DIRECTIONS = The number of lines holding "Policy" is all you should give; count them in the records below.

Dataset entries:
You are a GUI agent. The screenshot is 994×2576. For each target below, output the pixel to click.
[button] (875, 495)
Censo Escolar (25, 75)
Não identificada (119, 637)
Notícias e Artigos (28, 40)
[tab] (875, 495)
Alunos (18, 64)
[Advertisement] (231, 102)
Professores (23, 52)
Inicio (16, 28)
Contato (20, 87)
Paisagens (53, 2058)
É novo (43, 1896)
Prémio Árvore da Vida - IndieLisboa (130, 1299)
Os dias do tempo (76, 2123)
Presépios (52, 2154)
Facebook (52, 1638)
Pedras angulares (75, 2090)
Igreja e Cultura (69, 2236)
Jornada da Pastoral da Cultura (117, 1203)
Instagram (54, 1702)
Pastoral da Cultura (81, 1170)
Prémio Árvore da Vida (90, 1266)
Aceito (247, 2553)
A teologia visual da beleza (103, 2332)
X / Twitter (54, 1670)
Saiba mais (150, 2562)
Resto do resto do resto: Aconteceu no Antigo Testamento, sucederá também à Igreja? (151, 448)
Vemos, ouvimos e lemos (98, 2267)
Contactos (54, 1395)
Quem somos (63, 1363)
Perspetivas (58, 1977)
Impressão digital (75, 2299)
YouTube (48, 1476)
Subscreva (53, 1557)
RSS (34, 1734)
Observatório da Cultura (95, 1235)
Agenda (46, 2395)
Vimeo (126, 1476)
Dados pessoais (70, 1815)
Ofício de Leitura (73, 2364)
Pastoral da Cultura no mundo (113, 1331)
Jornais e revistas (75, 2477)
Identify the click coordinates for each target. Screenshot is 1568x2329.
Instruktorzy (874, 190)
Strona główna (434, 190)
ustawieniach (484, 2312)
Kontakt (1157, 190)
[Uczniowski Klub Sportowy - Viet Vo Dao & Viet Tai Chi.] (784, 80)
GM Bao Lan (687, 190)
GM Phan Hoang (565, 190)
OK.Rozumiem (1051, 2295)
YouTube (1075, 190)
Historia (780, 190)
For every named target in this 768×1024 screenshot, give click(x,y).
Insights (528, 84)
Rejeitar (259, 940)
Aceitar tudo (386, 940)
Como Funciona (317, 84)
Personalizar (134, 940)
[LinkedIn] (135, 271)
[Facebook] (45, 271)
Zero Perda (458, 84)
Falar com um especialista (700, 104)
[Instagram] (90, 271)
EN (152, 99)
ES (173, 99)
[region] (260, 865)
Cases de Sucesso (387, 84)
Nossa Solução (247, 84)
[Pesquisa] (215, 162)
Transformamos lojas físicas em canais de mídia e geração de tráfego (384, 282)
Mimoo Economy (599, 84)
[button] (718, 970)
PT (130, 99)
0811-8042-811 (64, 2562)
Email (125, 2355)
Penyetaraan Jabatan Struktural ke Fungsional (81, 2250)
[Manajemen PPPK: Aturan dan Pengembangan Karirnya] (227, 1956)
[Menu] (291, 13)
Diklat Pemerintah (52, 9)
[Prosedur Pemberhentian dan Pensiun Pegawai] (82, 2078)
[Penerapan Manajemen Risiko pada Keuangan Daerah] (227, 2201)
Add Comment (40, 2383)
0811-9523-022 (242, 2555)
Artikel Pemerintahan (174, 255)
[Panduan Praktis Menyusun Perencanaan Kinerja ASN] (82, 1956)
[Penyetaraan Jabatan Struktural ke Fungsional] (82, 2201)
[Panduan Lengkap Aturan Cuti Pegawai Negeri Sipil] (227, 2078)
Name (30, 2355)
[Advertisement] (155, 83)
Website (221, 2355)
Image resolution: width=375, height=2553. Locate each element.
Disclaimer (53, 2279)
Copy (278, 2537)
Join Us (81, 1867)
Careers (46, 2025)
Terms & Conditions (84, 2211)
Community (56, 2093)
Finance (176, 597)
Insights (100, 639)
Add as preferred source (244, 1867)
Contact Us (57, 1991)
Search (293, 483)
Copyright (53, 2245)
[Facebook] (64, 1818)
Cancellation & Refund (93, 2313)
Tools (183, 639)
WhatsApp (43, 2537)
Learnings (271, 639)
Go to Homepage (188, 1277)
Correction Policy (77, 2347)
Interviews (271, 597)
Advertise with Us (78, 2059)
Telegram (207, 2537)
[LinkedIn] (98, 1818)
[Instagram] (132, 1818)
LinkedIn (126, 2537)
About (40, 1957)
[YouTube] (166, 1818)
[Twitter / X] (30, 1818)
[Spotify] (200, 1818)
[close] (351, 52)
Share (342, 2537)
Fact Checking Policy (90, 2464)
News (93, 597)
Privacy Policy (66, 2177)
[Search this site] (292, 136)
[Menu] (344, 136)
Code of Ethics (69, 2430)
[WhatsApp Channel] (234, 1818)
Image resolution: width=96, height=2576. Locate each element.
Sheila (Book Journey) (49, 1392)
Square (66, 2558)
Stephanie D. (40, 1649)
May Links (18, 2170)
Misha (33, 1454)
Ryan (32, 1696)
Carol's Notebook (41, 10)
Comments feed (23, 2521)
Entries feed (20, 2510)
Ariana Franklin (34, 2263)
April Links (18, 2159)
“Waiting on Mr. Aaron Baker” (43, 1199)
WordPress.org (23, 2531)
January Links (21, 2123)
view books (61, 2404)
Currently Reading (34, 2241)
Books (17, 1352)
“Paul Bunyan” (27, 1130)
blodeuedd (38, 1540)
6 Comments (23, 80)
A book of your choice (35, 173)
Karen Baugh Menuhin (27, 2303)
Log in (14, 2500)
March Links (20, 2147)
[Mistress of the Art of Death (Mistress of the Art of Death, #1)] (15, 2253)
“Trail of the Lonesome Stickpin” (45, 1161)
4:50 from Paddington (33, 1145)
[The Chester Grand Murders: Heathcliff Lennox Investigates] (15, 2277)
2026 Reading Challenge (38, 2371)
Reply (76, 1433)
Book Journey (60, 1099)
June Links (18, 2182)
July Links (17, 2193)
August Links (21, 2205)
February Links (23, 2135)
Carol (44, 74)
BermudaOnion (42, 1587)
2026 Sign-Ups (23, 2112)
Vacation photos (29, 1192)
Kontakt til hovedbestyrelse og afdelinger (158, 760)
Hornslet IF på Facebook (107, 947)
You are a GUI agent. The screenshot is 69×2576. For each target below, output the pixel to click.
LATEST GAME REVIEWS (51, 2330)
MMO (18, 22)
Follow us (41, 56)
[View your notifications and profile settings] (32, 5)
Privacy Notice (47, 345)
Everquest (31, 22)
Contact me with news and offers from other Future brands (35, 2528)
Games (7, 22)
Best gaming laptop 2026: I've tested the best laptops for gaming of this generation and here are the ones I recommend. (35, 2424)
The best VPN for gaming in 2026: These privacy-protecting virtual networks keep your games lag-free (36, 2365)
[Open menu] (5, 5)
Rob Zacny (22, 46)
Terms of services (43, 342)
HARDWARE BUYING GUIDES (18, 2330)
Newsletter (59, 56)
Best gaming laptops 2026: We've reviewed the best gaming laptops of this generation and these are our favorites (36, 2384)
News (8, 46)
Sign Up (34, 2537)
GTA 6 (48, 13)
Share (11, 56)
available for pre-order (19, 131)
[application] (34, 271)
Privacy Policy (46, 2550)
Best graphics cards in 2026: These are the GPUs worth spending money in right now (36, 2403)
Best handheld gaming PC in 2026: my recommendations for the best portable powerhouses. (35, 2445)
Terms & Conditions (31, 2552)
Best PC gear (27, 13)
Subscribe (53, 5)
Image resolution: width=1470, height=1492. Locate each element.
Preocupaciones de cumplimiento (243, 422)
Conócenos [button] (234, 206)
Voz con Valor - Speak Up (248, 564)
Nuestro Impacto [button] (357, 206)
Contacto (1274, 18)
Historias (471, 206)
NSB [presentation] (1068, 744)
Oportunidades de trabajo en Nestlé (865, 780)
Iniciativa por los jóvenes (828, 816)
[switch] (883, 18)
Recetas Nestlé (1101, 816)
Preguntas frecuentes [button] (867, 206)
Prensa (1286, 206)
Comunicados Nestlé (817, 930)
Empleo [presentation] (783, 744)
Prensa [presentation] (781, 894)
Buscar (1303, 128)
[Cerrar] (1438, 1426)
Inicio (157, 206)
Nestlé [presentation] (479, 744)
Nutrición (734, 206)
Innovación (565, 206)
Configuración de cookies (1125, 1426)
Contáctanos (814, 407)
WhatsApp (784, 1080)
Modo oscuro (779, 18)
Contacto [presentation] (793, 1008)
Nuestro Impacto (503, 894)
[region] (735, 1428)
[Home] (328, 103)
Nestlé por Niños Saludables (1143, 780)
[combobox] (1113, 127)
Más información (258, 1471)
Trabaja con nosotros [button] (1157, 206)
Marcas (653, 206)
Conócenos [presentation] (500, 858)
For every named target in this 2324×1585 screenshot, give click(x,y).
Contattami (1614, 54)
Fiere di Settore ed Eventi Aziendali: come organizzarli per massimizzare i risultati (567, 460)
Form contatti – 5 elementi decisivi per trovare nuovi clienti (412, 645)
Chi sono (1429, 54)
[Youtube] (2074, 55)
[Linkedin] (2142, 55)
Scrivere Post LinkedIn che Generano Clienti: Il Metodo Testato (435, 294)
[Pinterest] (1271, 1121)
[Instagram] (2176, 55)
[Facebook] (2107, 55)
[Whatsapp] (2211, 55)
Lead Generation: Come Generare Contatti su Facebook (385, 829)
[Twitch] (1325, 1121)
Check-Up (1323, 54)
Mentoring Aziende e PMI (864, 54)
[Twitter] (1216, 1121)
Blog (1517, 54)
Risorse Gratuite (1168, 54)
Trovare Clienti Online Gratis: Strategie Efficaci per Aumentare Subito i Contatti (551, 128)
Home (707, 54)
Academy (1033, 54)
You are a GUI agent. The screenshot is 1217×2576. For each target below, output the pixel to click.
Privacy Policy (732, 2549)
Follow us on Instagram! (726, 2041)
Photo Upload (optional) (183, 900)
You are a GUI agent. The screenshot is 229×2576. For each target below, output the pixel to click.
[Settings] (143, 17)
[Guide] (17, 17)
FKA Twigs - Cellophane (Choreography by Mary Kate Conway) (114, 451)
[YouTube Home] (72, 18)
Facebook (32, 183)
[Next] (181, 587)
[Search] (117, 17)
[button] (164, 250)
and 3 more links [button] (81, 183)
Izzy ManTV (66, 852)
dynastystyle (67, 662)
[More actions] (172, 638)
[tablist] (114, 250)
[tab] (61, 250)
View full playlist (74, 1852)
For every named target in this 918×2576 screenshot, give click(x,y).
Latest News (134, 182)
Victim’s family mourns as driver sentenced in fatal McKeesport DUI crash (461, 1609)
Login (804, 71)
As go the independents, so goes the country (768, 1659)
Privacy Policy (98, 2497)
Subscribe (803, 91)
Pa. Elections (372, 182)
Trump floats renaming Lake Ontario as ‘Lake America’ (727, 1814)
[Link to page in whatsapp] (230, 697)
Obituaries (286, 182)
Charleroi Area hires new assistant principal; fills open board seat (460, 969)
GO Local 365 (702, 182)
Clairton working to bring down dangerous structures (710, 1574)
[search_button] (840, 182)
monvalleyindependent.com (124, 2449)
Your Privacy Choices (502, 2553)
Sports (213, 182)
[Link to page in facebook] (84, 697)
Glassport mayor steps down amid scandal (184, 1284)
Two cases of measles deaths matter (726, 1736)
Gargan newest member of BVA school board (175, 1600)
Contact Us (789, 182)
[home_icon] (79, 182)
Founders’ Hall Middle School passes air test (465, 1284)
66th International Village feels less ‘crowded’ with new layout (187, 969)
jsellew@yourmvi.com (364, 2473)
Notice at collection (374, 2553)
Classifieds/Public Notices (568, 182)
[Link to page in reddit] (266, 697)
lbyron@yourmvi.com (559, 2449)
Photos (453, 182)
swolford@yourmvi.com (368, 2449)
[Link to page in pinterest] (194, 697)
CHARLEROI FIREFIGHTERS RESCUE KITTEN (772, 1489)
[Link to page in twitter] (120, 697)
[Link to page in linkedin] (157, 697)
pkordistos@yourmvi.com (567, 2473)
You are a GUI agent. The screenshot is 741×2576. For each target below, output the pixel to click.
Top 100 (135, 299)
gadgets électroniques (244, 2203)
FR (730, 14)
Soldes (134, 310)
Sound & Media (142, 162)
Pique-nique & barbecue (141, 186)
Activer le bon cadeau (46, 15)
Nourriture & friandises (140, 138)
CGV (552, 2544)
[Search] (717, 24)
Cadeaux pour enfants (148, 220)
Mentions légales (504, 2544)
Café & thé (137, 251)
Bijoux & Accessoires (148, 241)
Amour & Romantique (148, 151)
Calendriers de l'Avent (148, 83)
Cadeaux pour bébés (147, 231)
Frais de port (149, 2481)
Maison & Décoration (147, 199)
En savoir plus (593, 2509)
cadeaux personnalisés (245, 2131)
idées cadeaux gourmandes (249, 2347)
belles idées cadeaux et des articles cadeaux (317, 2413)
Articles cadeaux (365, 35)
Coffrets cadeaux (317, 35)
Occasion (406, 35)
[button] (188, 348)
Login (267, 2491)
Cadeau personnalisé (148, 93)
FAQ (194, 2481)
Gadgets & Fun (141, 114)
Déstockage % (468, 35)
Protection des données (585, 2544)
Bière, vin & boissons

ANSWER BOX = 6